The test of the Orion spacecraft will focus on testing the craft for reentry into Earth's atmosphere. It will launch from Cape Canaveral, Florida, make two orbits around the Earth and then make a water landing.
NASA hopes to fly the crew capsule about once or twice a year through the 2020s and to fly a manned mission to an asteroid by 2025, but exact plans for when and where the new craft's first mission will be are not yet set.
The tests will help the agency develop a spacecraft that can survive 32,000 kilometre per hour speeds and return astronauts safely to Earth, said Bill Gerstenmaier, who heads human exploration and operations for NASA.
The space agency did not specify what rocket would be used for the test, but the heavy-lift rocket that is being designed to carry the spacecraft to distant locales is not due to have its first test flight until 2017.
NASA retired its ageing space shuttle fleet earlier this year and is shifting attention to working with commercial companies to fly astronauts to the International Space Station and other destinations in low-Earth orbit.
Those moves freed up the space agency to focus on developing its own Orion spacecraft capable of travelling to more distant destinations.
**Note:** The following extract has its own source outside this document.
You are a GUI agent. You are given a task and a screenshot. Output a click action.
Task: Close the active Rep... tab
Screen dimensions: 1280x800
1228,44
'President Obama and Congress have laid out an ambitious space exploration plan, and NASA is moving out quickly to implement it,' NASA Associate Administrator for Communications David Weaver said in a statement. 'This flight test will provide invaluable data to support the deep space exploration missions this nation is embarking upon.'
The Orion craft replaces an earlier capsule of the same name that was part of an effort announced by former president George W Bush that focussed on returning to the moon.